Duan, J., Grove, J., Demontis, D., Satterstrom, F. K., Fu, J. M., Carey, C. E., Sanders, S. J., Devlin, B., Roeder, K., Buxbaum, J., Robinson, E., Talkowski, M., Neale, B. M., Daly, M., & Børglum, A. (2025). Dissecting the contribution of rare coding variants to risk of autism and ADHD. European Neuropsychopharmacology, 99(S1), 96–97. https://doi.org/10.1016/j.euroneuro.2025.08.184

Overview

This study looked at how rare changes in genes contribute to autism spectrum disorder (ASD) and attention-deficit/hyperactivity disorder (ADHD)—two conditions that often overlap. Researchers wanted to understand whether these rare genetic changes affect both disorders in similar ways and whether some genes increase risk for both.

Background

ASD and ADHD are both highly heritable, meaning genetics play a major role in their development. Past studies showed that rare protein-truncating variants—genetic changes that disrupt how a gene works—are more common in people with either disorder.
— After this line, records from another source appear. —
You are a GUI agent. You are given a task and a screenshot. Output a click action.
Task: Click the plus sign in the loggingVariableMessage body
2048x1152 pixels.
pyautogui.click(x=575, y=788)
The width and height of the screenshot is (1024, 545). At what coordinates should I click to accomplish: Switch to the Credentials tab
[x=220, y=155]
This research expanded on earlier work by analyzing a much larger group to see:

  1. How much rare variants contribute to overall genetic risk
  2. How strongly ASD and ADHD share these rare genetic influences
  3. Which specific genes are involved

Methods

  • Sample: 25,208 people from the Danish iPSYCH project
    • 7,119 with autism only
    • 5,598 with ADHD only
    • 3,794 with both autism and ADHD
    • 8,697 without either condition (controls)
  • Researchers studied each person’s exome—the protein-coding part of the genome—to identify rare harmful mutations.
  • They compared genetic patterns between groups and tested how much these rare variants explain the risk for each disorder.

Results

  • All three clinical groups (autism, ADHD, and both) had a similar increase in rare damaging variants compared to controls.
  • There were no major genetic differences between autism-only and ADHD-only groups, suggesting strong genetic overlap.
  • Rare variants explained about 1.8% of autism risk and 3.2% of ADHD risk—a small but meaningful share of each condition’s heritability.
  • The genetic correlation between autism and ADHD was 0.46, almost identical to previous results from common genetic variants, showing consistency across genetic types.
  • Researchers identified eight specific genes associated with both conditions:
    • MAP1A, a previously known shared gene
    • Seven new genes, several already linked to neurodevelopmental disorders, and one never before connected to either condition.

Discussion

The findings confirm that autism and ADHD share significant rare genetic roots, reinforcing earlier evidence that the two conditions have overlapping biology.

At the same time, researchers note the need to study what’s distinct about each disorder and to explore whether genetic effects differ between males and females.

These results highlight that both common and rare genetic variations contribute to a shared neurodevelopmental spectrum.

Empowering Takeaways

  • Autism and ADHD share deep biological links. Many of the same rare genetic factors influence both conditions.
  • Rare doesn’t mean unimportant. Even though these variants are uncommon, their effects can be significant.
  • Genetics is only part of the story. While genes create vulnerability, environment and experience shape how traits appear.
  • Shared genes help explain overlap. Understanding these connections could lead to more accurate diagnoses and more tailored supports in the future.